THE INPUT

__________

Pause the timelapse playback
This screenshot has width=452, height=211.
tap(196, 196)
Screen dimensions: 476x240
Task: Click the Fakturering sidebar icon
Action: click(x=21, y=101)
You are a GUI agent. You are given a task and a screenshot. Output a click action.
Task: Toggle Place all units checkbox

__________

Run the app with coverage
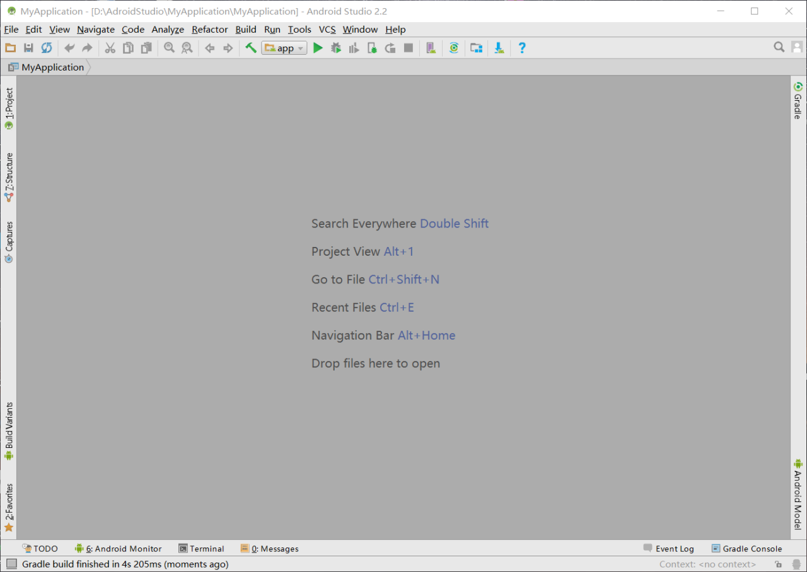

__________

TO DO
In the listing above, find the line containing "Pause the timelapse playback" and the line containing "Task: Toggle Place all units checkbox", then repeat those two lines and everything between them exactly.

EXPECTED ANSWER
Pause the timelapse playback
This screenshot has width=452, height=211.
tap(196, 196)
Screen dimensions: 476x240
Task: Click the Fakturering sidebar icon
Action: click(x=21, y=101)
You are a GUI agent. You are given a task and a screenshot. Output a click action.
Task: Toggle Place all units checkbox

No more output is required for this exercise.